Istnieje u nas wyraźna koncepcja estetyczna. Wszystko musi do siebie pasować. Siedzenia współgrają z całym wnętrzem i przemawiają językiem formy Audi: czyste linie, zdecydowane płaszczyzny – tak jak w stylistyce nadwozia.
Jeżeli chodzi o funkcje, można powiedzieć w uproszczeniu: najlepiej, gdyby człowiek w ogóle nie zauważał fotela, ale fotel powinien mieć wszystko, co może być potrzebne. Kiedy jest za ciepło, powinien chłodzić. Gdy za zimno – grzać. Powinien być jakby przedłużeniem ciała.

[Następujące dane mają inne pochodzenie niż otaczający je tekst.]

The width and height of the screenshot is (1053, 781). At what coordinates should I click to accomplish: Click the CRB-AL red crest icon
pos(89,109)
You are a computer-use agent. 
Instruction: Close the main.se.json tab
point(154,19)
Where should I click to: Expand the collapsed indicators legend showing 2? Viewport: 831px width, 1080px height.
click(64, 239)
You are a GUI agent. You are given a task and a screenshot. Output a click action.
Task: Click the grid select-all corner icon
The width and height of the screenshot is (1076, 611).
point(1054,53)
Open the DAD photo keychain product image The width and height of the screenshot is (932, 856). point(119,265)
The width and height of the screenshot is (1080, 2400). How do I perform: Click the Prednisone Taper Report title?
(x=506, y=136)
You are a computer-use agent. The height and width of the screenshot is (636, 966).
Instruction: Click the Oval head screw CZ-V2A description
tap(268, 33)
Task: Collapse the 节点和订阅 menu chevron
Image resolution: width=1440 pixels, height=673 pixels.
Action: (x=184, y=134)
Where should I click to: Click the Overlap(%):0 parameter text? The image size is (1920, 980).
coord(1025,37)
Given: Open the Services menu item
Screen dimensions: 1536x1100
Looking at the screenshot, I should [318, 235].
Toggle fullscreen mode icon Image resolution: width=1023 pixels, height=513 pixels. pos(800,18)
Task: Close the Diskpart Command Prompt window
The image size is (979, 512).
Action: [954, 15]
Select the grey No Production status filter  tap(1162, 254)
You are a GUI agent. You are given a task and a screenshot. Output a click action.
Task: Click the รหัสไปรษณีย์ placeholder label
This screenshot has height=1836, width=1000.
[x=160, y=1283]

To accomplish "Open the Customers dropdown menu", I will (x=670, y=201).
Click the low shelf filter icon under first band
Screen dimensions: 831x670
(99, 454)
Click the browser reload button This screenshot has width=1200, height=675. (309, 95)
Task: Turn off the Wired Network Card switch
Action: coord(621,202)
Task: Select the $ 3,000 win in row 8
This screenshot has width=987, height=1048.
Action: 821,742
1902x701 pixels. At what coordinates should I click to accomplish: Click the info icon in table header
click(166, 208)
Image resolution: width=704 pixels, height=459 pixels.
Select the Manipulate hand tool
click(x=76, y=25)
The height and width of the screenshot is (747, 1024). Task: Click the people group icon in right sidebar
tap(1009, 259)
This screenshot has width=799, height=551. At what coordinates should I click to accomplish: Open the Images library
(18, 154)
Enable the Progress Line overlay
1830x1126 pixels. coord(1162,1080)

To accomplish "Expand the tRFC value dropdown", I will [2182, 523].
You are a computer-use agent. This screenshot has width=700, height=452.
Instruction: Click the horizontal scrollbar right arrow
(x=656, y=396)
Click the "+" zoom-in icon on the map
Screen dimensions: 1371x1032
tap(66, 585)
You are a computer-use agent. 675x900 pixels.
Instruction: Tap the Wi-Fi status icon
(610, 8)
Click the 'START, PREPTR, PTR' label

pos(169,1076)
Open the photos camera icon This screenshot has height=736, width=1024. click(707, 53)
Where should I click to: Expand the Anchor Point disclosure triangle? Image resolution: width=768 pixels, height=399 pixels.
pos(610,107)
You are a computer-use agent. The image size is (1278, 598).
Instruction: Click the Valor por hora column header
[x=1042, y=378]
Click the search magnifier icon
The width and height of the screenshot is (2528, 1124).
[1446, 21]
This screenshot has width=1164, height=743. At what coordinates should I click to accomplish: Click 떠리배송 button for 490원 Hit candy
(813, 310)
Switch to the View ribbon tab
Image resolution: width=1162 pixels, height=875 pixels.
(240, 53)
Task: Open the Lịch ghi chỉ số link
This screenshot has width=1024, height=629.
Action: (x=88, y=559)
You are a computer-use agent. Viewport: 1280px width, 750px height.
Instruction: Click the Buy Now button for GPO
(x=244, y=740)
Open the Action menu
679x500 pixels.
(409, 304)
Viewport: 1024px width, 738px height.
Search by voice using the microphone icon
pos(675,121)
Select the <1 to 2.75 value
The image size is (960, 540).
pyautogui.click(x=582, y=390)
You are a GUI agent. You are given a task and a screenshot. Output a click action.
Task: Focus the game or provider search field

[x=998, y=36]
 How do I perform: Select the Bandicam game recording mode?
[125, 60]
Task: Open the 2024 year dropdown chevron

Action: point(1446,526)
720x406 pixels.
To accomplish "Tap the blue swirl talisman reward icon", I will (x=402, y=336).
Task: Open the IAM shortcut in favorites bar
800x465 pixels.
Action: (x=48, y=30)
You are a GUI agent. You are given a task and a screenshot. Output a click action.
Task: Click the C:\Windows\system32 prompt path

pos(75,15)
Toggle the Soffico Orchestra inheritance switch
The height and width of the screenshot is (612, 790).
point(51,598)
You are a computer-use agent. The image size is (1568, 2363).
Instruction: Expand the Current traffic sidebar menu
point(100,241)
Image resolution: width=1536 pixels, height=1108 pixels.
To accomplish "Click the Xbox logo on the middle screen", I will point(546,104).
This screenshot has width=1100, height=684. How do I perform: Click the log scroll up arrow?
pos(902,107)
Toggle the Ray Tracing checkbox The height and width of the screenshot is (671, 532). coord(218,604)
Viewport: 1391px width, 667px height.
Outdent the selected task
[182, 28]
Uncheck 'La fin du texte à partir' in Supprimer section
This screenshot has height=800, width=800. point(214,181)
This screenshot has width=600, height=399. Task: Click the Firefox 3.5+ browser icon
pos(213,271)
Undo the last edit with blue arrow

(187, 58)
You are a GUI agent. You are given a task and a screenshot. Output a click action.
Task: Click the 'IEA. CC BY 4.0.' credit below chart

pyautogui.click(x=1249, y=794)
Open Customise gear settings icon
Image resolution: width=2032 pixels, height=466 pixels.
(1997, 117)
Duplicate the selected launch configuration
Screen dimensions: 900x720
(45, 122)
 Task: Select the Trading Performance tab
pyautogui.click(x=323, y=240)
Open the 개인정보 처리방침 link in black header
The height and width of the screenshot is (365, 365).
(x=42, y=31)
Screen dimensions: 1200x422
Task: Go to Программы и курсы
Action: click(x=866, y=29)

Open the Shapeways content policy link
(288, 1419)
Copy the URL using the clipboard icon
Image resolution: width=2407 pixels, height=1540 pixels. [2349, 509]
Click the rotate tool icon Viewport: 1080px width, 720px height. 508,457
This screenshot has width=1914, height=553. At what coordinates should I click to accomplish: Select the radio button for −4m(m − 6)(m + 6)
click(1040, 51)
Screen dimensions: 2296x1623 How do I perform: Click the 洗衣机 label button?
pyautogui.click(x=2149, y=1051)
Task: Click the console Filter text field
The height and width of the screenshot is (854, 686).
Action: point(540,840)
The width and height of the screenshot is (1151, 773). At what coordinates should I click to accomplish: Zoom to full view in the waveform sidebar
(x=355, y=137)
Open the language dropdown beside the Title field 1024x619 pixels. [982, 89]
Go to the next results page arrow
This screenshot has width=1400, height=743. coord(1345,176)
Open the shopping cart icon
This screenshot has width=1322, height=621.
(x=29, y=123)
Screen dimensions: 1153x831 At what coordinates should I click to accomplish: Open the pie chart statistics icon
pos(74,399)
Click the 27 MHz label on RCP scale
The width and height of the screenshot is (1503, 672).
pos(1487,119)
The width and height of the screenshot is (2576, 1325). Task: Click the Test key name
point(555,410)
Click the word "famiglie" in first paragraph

Jakie wymagania stawianie są siedzeniom w samochodzie koncepcyjnym, takim jak Audi urbansphere concept?
Audi urbansphere concept zostało zaprojektowane z myślą o rynku chińskim. Tamtejsi klienci uczestniczący w procesie kreacji stwierdzili, że chcieliby mieć wygodne, miękkie siedzenia. Sztuką było zaprojektowanie bardzo komfortowych foteli, które wyraźnie reprezentowałyby język formy Audi, ale – by tak rzec – nie wyglądały jak chmura. Dla nas „miękki” nie oznacza, że trzeba się w niego zapaść. Chcieliśmy, aby klienci, siadając w naszych first class chairs, byli zaskoczeni i pomyśleli: „Wow, wyglądają super, i są też bardzo wygodne, nawet, jeżeli siedzi się w nich przez osiem godzin”.